Required action: Give again, word for word, every line in the entries below from the line with "This screenshot has height=900, width=1600." up to and including the line with "Given: Expand ネットワーク アダプター in the device tree", and no other line.

(Pixel coordinate grounding data)
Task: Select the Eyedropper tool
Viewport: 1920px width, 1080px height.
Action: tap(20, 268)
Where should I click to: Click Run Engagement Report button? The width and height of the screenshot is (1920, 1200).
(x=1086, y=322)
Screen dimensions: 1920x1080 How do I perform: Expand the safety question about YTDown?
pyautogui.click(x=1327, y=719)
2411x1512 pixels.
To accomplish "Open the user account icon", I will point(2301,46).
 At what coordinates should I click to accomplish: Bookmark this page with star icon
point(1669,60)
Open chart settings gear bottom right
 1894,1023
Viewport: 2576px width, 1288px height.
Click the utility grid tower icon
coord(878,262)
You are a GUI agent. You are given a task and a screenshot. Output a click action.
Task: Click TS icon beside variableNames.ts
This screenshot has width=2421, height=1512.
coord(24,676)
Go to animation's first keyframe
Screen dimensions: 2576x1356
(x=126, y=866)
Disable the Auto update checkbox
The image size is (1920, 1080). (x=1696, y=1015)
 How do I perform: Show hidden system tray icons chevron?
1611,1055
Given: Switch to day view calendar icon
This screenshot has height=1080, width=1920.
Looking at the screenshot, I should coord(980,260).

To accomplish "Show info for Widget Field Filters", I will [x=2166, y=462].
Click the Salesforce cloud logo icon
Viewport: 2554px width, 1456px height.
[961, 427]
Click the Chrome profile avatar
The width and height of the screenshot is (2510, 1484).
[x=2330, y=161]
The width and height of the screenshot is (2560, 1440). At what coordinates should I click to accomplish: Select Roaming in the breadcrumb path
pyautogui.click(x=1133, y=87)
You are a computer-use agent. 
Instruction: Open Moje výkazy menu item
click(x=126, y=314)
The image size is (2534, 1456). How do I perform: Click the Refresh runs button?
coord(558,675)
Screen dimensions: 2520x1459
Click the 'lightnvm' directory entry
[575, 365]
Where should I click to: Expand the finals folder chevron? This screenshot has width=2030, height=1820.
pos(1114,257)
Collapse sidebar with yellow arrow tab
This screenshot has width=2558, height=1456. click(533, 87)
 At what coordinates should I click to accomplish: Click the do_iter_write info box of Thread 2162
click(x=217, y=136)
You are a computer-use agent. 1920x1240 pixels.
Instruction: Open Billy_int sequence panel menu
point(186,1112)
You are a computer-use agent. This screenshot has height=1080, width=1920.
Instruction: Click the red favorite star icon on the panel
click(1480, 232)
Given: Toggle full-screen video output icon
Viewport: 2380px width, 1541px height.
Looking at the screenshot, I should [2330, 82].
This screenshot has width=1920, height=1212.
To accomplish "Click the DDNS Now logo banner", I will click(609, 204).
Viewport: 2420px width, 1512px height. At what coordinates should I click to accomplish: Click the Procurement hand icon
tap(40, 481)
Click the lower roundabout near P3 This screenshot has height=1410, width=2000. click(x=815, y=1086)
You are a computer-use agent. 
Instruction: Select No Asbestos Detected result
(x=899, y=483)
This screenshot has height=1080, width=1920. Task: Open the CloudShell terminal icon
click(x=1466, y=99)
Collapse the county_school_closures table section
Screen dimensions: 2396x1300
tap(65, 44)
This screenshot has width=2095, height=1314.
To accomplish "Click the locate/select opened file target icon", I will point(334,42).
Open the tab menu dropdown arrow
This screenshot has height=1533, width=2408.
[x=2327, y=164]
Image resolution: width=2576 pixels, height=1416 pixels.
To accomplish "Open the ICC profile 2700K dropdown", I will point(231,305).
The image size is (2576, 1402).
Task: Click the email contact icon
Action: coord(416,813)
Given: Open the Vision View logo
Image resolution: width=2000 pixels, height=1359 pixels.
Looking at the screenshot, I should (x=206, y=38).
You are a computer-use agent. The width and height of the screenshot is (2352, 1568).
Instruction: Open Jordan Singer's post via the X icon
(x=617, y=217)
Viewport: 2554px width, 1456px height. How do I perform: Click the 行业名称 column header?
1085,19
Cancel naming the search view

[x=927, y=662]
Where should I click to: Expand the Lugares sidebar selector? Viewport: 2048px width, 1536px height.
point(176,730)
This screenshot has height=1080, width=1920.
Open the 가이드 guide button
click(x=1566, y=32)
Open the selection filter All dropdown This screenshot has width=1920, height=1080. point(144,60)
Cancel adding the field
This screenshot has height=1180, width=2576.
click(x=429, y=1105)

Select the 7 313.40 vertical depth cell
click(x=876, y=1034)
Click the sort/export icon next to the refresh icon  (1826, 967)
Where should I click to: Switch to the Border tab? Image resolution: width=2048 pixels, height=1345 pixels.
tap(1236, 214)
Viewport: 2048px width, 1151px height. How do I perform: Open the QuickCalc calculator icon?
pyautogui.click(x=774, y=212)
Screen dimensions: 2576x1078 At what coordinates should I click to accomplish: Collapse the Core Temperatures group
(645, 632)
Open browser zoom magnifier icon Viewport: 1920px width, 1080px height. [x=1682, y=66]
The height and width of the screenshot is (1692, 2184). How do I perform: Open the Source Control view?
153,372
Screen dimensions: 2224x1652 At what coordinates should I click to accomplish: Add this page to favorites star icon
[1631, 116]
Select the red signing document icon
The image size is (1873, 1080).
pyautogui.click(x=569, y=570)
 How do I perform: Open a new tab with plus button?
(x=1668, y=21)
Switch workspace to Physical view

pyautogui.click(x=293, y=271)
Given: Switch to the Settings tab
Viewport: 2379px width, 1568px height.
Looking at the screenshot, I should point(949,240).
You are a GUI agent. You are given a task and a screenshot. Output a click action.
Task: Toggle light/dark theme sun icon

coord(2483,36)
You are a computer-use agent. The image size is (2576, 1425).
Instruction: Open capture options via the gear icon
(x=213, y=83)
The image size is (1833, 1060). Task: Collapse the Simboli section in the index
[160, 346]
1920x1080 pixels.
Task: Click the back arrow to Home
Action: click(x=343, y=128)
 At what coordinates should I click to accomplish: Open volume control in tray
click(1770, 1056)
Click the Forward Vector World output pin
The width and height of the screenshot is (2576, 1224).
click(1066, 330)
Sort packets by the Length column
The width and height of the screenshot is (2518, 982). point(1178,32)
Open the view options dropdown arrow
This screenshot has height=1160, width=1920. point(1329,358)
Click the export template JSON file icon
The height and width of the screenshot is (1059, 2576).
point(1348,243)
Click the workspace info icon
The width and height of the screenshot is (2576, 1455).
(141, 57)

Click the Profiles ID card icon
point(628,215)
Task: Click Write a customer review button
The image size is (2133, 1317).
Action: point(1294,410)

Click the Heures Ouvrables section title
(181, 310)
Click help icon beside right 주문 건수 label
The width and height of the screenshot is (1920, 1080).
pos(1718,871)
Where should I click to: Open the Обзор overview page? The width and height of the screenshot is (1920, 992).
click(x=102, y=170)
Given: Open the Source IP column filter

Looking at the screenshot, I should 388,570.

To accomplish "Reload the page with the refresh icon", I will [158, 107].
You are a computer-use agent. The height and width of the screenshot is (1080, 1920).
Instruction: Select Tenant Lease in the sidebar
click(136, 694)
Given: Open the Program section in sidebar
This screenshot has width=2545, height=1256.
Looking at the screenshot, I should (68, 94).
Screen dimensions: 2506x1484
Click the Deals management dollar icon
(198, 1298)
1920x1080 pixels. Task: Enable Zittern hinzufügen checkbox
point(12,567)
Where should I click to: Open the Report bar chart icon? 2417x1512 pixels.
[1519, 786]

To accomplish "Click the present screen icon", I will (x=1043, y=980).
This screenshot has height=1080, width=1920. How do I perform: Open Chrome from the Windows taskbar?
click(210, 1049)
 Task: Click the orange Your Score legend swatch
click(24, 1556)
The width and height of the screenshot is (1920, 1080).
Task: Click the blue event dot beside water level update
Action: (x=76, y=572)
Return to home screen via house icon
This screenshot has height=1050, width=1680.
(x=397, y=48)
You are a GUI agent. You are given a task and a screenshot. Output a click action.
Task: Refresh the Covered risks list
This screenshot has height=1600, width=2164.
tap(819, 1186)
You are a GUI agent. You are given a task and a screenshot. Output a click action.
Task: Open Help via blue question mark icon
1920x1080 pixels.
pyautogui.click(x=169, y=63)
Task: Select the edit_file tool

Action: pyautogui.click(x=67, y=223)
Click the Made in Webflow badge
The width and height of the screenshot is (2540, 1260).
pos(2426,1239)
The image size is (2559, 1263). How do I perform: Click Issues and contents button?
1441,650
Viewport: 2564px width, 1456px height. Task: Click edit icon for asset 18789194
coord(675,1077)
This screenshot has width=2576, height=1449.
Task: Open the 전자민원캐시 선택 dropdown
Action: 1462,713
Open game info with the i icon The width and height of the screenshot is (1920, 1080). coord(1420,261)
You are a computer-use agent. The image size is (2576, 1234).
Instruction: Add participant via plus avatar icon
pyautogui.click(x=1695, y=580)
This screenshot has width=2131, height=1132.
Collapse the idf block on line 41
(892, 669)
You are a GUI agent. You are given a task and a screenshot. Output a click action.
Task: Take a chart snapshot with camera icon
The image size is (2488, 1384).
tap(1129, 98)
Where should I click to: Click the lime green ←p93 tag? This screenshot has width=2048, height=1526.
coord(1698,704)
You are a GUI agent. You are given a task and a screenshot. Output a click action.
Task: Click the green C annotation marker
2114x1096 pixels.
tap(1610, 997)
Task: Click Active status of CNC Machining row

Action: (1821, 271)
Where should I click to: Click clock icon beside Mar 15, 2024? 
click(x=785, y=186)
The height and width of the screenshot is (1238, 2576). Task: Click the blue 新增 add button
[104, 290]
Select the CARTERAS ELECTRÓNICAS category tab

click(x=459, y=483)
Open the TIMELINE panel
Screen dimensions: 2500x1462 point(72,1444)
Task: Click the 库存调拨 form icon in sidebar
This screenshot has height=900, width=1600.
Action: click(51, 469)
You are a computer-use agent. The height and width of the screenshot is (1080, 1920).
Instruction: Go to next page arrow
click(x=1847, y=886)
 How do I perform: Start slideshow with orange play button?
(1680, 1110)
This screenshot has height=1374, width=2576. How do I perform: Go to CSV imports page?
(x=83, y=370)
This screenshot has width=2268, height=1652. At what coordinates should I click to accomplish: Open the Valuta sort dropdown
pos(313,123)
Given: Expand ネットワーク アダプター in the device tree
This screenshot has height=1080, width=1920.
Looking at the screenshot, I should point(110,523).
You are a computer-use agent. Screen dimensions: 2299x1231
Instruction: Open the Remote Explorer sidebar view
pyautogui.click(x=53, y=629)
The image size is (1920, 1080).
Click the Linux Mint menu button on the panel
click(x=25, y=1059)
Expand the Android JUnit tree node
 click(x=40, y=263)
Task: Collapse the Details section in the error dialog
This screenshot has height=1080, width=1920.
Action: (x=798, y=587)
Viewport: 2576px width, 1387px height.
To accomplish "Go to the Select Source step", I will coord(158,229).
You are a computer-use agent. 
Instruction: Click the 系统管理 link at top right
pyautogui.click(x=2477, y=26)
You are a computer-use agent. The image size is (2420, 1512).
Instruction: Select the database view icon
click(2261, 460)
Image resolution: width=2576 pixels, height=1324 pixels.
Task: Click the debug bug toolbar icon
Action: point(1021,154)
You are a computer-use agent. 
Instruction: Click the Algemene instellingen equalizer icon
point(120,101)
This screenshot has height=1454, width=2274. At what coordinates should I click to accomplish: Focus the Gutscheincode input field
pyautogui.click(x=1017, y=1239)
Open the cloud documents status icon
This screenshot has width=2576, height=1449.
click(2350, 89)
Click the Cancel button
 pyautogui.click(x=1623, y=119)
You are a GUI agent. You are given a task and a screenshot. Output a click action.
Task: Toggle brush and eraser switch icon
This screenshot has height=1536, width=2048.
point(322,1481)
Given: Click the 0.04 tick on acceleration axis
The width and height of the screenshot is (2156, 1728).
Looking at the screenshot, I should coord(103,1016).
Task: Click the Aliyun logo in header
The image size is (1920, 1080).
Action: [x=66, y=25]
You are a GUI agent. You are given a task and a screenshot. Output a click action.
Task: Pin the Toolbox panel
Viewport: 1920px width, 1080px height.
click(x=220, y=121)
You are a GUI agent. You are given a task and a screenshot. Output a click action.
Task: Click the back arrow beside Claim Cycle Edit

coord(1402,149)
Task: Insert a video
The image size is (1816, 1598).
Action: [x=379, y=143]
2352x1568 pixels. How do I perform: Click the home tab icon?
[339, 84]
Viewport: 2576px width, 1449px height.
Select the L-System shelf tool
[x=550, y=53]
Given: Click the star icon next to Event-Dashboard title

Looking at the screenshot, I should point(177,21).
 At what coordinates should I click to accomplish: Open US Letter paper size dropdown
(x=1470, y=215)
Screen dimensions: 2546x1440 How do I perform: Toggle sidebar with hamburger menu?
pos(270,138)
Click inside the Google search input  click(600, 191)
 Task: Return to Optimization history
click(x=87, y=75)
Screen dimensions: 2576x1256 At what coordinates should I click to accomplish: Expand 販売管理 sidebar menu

Solution:
This screenshot has height=900, width=1600.
Action: click(51, 469)
You are a computer-use agent. The height and width of the screenshot is (1080, 1920).
Instruction: Go to next page arrow
click(x=1847, y=886)
 How do I perform: Start slideshow with orange play button?
(1680, 1110)
This screenshot has height=1374, width=2576. How do I perform: Go to CSV imports page?
(x=83, y=370)
This screenshot has width=2268, height=1652. At what coordinates should I click to accomplish: Open the Valuta sort dropdown
pos(313,123)
Given: Expand ネットワーク アダプター in the device tree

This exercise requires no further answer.